Somatic mosaicism is probably the commonest form of mosaicism and it is seen in many skin, vascular, and overgrowth disorders, sometimes as isolated manifestations such as different types of nevi, skin tumors, or regional overgrowth. Somatic mosaicism is also the main mechanism of cancer, where the tumor has neoplastic cells with pathogenic variant(s) sometimes accompanied by constitutive pathogenic variant(s), in combination with normal, wild-type cells.33 There is also growing evidence that many cortical brain malformations, eye, kidney, and liver diseases are due to postzygotic mosaicism, as well as a significant proportion of neurodevelopmental disorders.7,34,35,36 For example, mosaic mTOR gain-of-function (GOF) pathogenic variants in the brain cortex lead to cortical brain dysplasia and mosaic variants in several genes cause ocular disorders such as microphthalmia, anophthalmia, and coloboma.7,35 Somatic pathogenic variants affecting neurodevelopmental genes are more frequently detected in the brain of individuals with dementia compared with controls, suggesting that accumulating mosaic somatic pathogenic variants promote brain pathology.37

A2. Gonadal or germinal mosaicism

This refers to a mosaic state that is confined to germinal cells, and does not affect other tissues. Note that formally, this category of mosaicism does not apply to the stromal, non–germ cell component of the gonads. This type of mosaicism is most often diagnosed at the birth of more than one affected offspring from an apparently unaffected but mosaic (in gonads) parent, and difficult to detect or suspect otherwise.
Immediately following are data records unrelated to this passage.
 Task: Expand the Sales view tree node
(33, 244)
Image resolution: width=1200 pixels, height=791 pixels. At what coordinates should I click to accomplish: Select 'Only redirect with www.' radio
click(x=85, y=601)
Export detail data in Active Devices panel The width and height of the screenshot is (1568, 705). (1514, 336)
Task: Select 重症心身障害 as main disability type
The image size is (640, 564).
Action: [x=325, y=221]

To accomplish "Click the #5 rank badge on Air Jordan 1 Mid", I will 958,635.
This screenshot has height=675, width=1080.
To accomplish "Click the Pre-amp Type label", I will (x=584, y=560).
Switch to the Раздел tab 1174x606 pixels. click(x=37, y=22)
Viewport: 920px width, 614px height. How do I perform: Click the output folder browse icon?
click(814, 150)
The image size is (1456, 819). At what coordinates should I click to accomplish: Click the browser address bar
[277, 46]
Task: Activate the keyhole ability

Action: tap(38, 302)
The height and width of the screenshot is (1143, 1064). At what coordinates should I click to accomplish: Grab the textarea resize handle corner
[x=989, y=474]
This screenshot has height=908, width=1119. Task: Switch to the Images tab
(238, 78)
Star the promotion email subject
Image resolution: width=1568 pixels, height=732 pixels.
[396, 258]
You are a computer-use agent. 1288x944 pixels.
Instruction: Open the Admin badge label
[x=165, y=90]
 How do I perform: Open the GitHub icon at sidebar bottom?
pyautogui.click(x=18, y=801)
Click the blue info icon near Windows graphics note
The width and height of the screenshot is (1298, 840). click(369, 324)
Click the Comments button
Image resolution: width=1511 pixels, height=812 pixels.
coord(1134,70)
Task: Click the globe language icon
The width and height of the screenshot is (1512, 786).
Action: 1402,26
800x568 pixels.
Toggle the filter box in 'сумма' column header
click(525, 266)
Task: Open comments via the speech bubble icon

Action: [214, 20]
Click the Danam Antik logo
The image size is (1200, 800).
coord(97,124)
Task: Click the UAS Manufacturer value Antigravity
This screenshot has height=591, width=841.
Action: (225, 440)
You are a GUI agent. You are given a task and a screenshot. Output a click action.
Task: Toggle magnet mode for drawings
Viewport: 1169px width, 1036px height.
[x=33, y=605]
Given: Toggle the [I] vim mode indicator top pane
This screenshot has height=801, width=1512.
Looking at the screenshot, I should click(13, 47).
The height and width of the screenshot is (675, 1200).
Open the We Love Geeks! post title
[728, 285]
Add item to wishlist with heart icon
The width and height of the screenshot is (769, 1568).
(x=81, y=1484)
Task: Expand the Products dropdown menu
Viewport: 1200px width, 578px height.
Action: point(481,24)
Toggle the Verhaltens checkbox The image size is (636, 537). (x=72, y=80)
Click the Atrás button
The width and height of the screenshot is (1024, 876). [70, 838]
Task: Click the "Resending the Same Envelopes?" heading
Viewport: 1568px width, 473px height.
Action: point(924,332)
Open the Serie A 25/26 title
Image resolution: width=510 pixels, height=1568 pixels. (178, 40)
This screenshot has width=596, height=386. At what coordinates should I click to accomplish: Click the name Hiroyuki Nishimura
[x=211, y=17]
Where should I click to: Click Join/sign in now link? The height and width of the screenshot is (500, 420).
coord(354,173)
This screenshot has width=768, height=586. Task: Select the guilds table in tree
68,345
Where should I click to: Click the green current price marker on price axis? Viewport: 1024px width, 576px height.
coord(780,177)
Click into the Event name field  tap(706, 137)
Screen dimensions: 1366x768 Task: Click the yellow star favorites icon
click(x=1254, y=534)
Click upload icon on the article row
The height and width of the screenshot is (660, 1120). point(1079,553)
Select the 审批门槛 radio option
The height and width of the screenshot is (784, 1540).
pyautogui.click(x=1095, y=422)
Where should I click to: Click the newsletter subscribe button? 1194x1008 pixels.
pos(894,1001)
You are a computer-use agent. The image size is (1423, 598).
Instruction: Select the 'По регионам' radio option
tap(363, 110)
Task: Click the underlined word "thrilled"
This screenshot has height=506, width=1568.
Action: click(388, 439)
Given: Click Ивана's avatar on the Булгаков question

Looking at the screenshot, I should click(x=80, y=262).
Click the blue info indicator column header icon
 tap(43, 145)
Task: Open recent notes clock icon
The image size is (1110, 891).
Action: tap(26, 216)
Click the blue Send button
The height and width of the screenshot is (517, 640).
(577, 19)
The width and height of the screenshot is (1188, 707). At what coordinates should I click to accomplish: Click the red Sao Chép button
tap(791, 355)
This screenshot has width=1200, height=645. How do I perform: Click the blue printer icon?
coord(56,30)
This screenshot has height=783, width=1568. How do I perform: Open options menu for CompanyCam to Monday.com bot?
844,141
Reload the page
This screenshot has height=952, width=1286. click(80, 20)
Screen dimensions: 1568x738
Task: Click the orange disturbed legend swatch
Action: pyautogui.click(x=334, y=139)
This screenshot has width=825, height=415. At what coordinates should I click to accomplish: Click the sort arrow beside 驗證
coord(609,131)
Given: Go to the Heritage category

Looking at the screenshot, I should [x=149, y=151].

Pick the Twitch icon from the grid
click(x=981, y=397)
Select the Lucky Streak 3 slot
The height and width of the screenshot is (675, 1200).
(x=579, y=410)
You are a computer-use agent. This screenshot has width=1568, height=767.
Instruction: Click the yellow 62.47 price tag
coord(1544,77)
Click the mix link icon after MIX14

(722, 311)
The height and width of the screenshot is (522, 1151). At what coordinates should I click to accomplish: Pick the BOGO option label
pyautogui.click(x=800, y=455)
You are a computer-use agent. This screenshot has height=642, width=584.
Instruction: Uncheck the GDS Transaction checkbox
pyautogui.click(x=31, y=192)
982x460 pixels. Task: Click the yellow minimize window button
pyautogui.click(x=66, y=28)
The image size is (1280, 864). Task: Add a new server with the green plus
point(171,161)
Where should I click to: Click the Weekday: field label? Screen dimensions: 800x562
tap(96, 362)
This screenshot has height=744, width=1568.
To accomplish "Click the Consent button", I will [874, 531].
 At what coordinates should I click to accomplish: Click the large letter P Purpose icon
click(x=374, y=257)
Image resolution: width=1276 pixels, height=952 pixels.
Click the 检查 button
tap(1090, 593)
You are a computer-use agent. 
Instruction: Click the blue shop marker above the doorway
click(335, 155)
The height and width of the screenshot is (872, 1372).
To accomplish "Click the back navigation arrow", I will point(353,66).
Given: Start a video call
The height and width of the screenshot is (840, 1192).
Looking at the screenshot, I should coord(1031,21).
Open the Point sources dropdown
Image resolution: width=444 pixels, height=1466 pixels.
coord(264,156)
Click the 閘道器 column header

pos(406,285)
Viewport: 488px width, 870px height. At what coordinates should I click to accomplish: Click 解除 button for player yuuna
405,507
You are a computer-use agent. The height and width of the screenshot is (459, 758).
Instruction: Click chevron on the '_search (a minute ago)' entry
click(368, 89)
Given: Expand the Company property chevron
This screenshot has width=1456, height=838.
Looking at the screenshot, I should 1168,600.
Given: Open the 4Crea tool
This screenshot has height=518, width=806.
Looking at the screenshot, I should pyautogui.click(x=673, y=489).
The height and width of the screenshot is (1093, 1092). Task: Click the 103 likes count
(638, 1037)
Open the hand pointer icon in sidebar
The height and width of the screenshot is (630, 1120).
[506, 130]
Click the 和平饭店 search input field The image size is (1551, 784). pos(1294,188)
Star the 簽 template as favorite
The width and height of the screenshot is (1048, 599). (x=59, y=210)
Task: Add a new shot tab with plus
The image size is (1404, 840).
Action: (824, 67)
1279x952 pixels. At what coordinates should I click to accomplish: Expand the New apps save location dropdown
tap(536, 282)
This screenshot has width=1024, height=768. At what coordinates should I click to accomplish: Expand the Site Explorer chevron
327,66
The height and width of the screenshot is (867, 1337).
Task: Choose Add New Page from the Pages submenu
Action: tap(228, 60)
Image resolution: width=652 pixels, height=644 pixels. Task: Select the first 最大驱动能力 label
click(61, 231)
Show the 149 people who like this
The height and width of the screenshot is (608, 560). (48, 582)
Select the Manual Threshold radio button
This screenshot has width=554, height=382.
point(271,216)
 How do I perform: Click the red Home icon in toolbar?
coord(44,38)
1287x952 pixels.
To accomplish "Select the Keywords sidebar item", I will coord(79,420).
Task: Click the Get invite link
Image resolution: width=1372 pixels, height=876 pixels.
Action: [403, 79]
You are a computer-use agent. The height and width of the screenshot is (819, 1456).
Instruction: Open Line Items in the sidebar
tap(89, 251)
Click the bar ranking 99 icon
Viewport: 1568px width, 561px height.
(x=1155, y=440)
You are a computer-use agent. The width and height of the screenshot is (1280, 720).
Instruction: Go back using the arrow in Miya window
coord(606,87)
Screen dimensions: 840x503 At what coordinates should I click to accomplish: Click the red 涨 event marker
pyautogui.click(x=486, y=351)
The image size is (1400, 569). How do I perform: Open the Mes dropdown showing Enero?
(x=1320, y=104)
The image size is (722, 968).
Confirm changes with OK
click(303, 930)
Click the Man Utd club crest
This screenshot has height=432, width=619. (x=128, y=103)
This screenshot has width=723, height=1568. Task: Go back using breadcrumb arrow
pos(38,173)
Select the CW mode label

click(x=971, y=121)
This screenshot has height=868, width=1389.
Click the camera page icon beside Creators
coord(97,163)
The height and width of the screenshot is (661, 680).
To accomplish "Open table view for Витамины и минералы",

Diagnosis requires analysis of sperm in males, which has proven utility for genetic counseling,38,39 or ovarian biopsy in females, which is a more complex and invasive procedure. Further, the mutational event in this type of mosaicism may have occurred in the fetal period, but it is thought to arise more commonly in male germinal cells in adulthood40 as it has been proven in some forms of craniosynostosis.41,42 Germline mosaicism may be seen in several conditions that are typically inherited in an autosomal dominant or X-linked pattern but that occasionally manifest in a pattern that mimics and may be confused with autosomal recessive inheritance. The prototype of these disorders is osteogenesis imperfecta type II, a disease inherited in an autosomal dominant pattern, which was observed to have sibling recurrences with parents that were apparently unaffected. This was shown to be due to a mutational event occurring during gametogenesis in one of the parents: the subset of parental gametes affected will rarely have a phenotypic consequence in that parent but can be passed on constitutionally to multiple offspring38,43,44 (Fig. S1). Other examples of gonadal mosaicism have been described in diseases inherited in an X-linked pattern (i.e., GPC3; Simpson–Golabi–Behmel syndrome) and in diseases inherited in an autosomal dominant pattern (i.e., mTOR; Smith–Kingsmore syndrome)7,45 (Fig. 1).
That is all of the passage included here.